Abstract The paper describes the technique and results of experiments on the introduction of SiC and BN nanoparticles into an aluminum melt contained in a cylindrical crucible with a water-cooled bottom and heated walls. The crucible was placed in an MHD stirrer, which generated a travelling and rotating magnetic fields ensuring in such a way bidirectional stirring of the liquid metal in the crucible. After introducing the reinforcing particles, aluminum was stirred and directionally crystallized. Reinforcing particles were introduced into molten aluminum as a component of pressed pellets. Pellets with diameter of 20 mm and thickness of 15 mm were made from a mixture of aluminum powder (100-156 µm) and reinforcing nanoparticles (100-200 nm) by pressing in a special pellet die. The concentration of reinforcing particles in the pellets was selected using preliminary experiments and was 5% of their total weight. In some experiments, the aluminum was reinforced with SiC nanoparticles introduced into the melt in the amount of 0.59%, 1.04%, 1.77%, while in other experiments the concentration of hexagonal BN nanoparticles introduced into aluminum was 7%, 1%, 1.8% of the ingot weight.

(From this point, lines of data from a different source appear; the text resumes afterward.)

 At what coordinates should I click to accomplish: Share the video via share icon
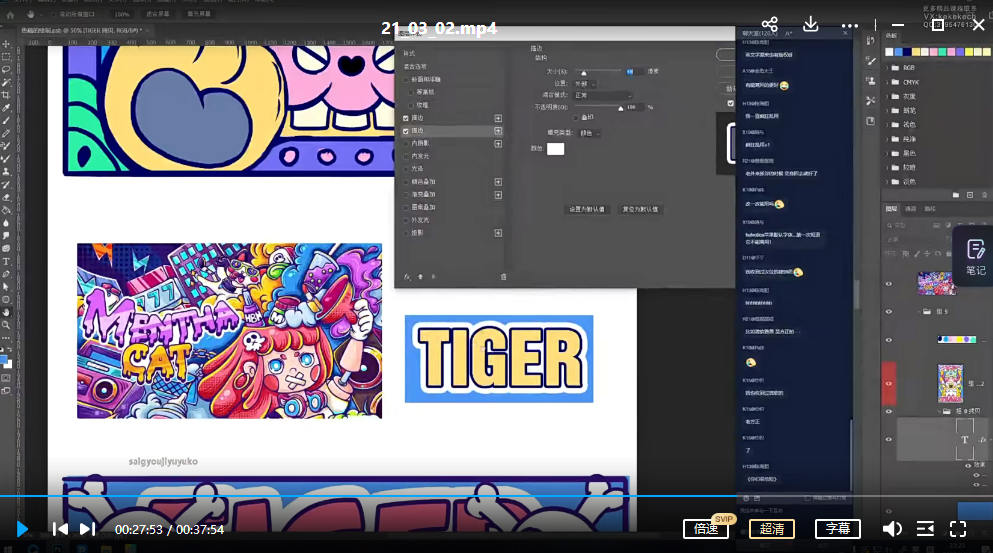[x=769, y=25]
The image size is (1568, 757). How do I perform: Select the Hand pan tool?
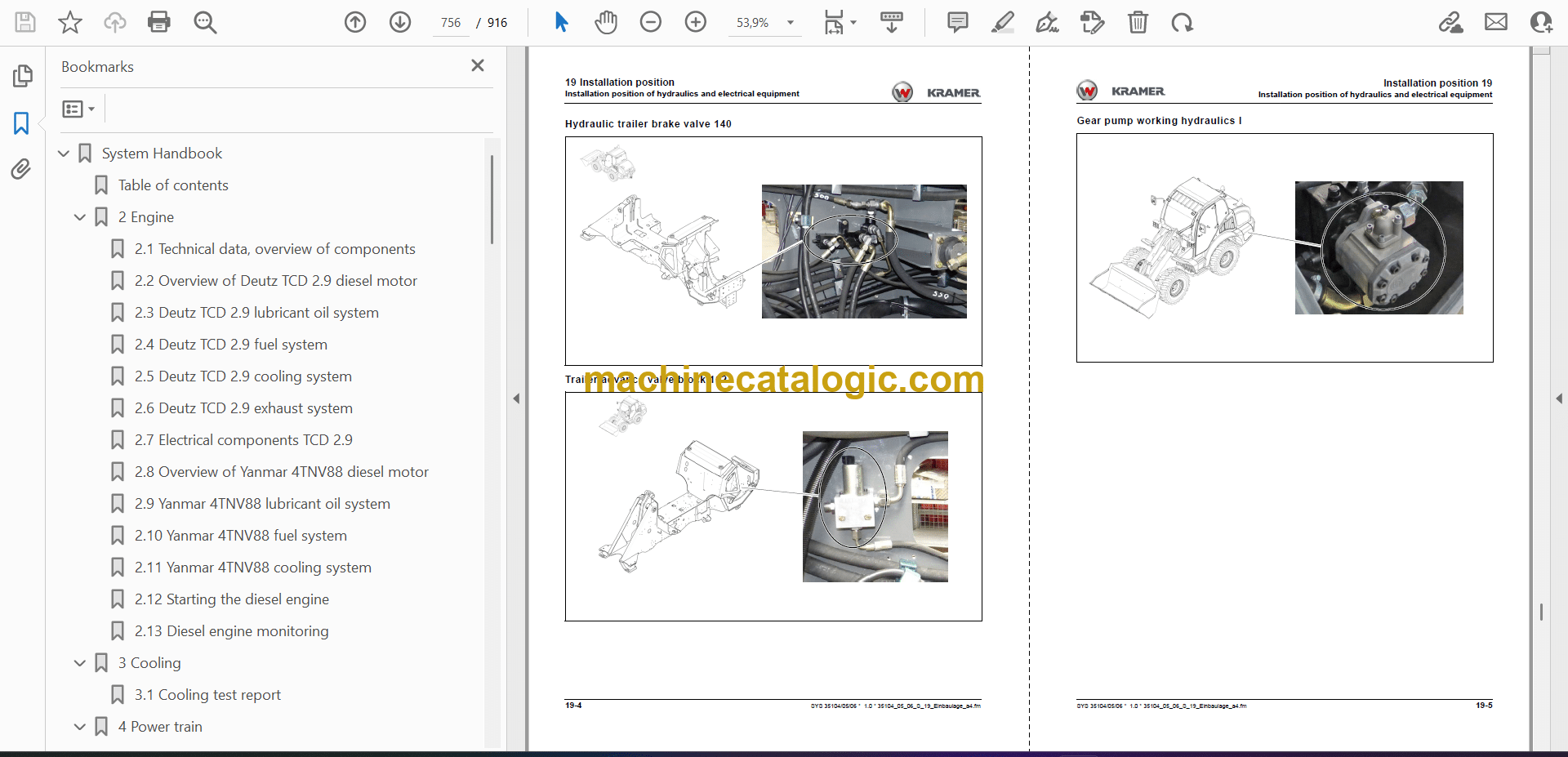point(605,22)
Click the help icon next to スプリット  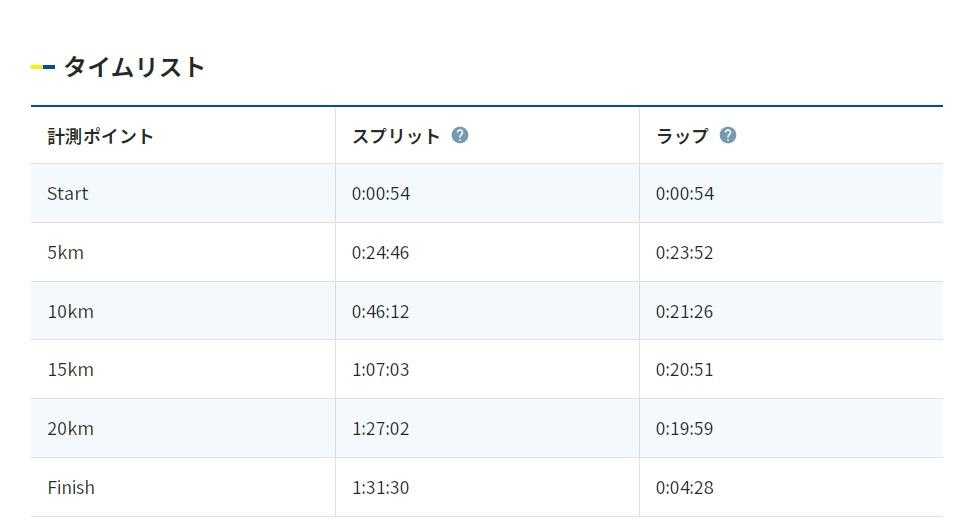pyautogui.click(x=460, y=135)
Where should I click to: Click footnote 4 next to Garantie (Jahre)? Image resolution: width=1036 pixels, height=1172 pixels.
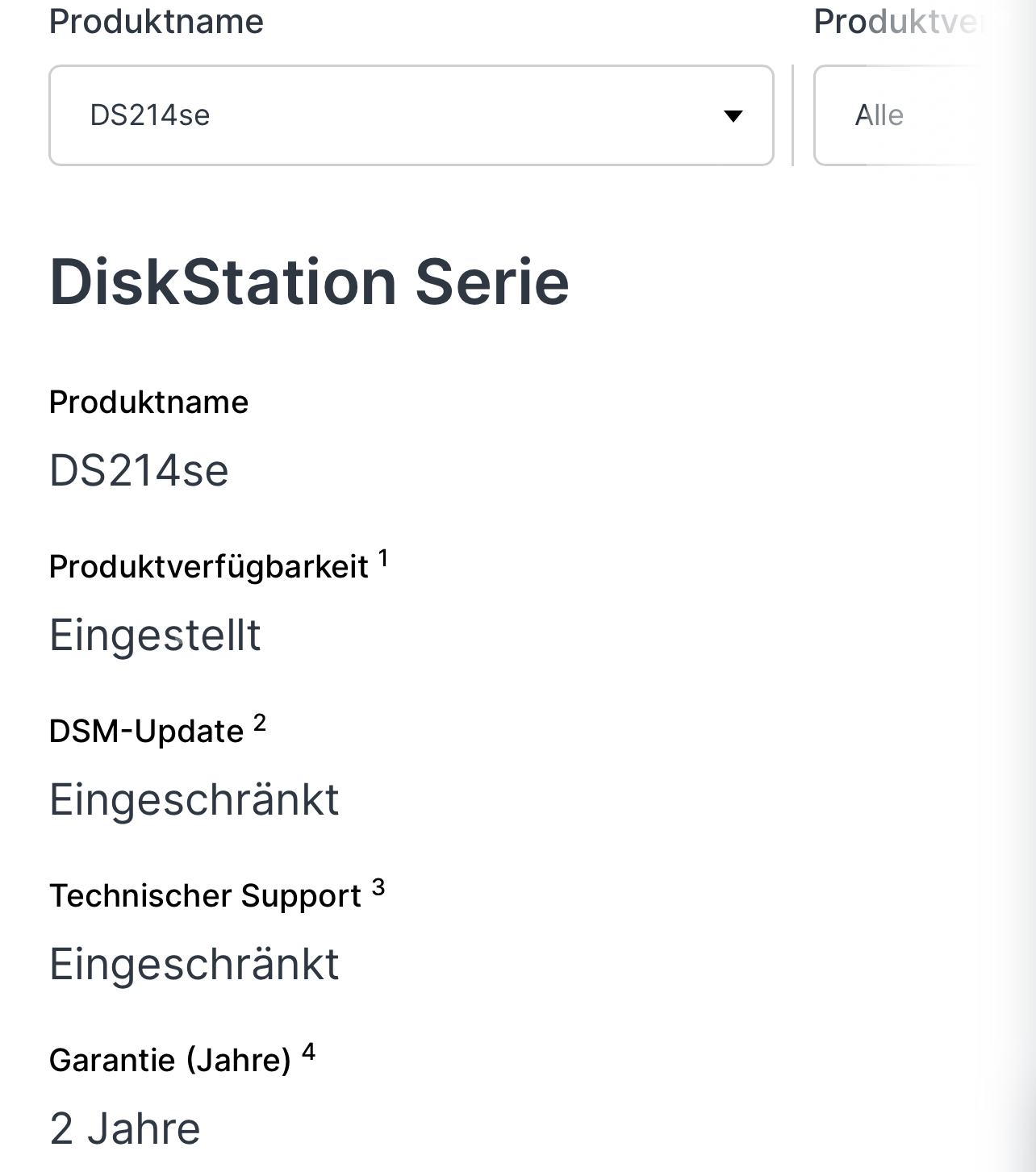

As the experiment showed, the reinforcing particles formulated into tablets can be introduced into aluminum by means of MHD stirring. The dependence of the ultimate strength and electrical resistance of aluminum on the concentration of the reinforcing nanoparticles introduced into it has been obtained experimentally. It has been found that with an increase in the concentration of nanoparticles in aluminum, its ultimate strength and specific electrical resistance increase. The dependences of the ultimate strength and electrical resistance of aluminum on the concentration of SiC and BN nanoparticles are very similar and close to linear (in the investigated range of concentrations of introduced particles. With an increase in the concentration of introduced nanoparticles the mechanical strength of the resulting material grows faster than the electrical resistivity. In the experiments, the ultimate strength of the samples increased by 22%, while the electrical resistance increased by 5-6%. This opens up new possibilities for industrial applications of such materials, for example, in manufacture of self-supporting wires in power lines.